- Power type: Diesel-mechanical
- Builder: Hunslet Engine Company
- Build date: 1934
- Total produced: 1
- Configuration:: ​
- • Whyte: 0-6-0DM
- • UIC: C
- Gauge: 4 ft 8+1⁄2 in (1,435 mm)
- Wheel diameter: 3 ft 4 in (1.016 m)
- Wheelbase: 9 ft 0 in (2.74 m)
- Length: 25 ft 0+3⁄4 in (7.64 m)
- Width: 8 ft 8 in (2.64 m)
- Height: 12 ft 5 in (3.78 m)
- Loco weight: 30.5 long tons (31.0 t)
- Fuel capacity: 100 imp gal (450 L; 120 US gal)
- Prime mover: (1) Davey Paxman 6VZS 6-cyl (2) Rolls-Royce C6NFL
- Transmission: Hunslet Engine Co.
- Train heating: None
- Loco brake: Air
- Train brakes: None
- Maximum speed: 13 mph (21 km/h)
- Power output: (1) 180 hp (134 kW) at 900 rpm (2) 179 hp (133 kW) at 1800 rpm
- Tractive effort: Max: 15,780 lbf (70.2 kN)
- Operators: London, Midland and Scottish Railway; War Department; National Coal Board;
- Numbers: LMS: 7054; WD: 26 → 225 → 70225; NCB: not known;
- Withdrawn: See text
- Disposition: Scrapped

= LMS diesel shunter 7054 =

LMS diesel shunter 7054 was initially allocated the number 7404 but this number was never carried.

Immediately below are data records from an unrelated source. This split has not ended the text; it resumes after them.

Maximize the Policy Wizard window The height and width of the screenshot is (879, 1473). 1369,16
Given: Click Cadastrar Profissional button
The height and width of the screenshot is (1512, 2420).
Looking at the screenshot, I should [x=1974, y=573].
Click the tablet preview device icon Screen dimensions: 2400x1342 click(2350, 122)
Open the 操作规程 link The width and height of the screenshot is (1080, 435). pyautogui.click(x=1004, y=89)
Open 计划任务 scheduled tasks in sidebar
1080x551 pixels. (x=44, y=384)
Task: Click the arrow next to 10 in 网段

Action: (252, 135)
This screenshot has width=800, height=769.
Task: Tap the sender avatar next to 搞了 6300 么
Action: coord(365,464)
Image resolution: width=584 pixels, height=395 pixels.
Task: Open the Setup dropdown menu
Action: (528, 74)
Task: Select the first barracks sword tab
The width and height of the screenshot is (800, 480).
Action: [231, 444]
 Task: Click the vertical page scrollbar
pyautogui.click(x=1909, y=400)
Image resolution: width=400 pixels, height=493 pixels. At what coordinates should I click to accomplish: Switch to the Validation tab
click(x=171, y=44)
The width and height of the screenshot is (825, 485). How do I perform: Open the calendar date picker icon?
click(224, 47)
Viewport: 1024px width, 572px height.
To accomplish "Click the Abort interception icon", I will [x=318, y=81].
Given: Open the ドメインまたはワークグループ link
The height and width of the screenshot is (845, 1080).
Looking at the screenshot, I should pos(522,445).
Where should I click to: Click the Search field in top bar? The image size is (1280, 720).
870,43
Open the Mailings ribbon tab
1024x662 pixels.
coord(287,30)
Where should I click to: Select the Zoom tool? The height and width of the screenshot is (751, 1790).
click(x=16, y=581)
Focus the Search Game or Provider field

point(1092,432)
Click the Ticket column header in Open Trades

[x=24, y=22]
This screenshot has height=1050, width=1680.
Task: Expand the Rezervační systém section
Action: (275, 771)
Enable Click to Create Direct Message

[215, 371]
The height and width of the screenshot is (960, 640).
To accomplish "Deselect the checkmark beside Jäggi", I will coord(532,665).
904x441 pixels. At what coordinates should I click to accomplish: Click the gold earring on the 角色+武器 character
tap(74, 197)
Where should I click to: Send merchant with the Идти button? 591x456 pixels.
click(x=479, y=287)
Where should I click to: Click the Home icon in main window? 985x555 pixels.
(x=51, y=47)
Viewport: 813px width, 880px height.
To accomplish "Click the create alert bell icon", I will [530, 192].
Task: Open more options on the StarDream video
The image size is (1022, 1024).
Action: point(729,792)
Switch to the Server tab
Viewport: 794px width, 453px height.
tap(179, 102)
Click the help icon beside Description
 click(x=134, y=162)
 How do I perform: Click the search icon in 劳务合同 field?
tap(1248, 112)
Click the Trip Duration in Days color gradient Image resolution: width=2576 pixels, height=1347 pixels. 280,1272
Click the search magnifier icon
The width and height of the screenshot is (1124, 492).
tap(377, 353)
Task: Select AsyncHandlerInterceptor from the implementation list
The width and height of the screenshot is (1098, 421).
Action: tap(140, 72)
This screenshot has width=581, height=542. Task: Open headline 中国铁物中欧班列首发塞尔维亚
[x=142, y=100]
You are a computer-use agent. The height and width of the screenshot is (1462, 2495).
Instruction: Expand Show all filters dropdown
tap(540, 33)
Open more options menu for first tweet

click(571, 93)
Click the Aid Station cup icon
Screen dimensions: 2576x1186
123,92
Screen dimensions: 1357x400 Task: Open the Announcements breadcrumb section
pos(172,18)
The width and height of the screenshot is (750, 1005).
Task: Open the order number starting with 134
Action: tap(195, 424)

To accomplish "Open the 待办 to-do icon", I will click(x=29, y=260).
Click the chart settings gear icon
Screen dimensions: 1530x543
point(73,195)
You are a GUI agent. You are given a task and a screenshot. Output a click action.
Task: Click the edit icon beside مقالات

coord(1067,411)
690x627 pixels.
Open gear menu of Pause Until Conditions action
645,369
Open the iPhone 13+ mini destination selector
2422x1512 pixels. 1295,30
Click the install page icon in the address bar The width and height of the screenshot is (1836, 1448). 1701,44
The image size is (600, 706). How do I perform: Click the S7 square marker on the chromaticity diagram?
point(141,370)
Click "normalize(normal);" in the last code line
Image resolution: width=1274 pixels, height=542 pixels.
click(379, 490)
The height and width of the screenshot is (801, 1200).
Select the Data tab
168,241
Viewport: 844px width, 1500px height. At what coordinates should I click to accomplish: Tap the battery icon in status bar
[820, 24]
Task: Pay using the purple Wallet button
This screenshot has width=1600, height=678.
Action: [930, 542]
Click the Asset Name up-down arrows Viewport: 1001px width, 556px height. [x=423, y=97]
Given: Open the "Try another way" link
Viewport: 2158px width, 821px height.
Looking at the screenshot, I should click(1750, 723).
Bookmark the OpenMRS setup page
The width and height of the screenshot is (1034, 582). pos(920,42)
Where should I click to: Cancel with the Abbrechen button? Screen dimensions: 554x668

It was supplied by the Hunslet Engine Company in 1934. Testing started in October 1934 and it was taken into LMS stock in November 1934.

==War Department use==
The locomotive was loaned to the War Department for various periods of time during 1939–1942, which numbered it 26. It was withdrawn from LMS stock in May 1943 and sold to the War Department, which then numbered it 225 (70225 from 1944).

==Post-war use==
In 1947, it was sold to Hunslet, where it was stored for seven years before being hired to the National Coal Board. The NCB later bought the locomotive and had it rebuilt with a Rolls-Royce C6NFL engine by Hunslet in 1960–61. It worked at a number of collieries for the NCB, but was finally withdrawn and scrapped in 1974.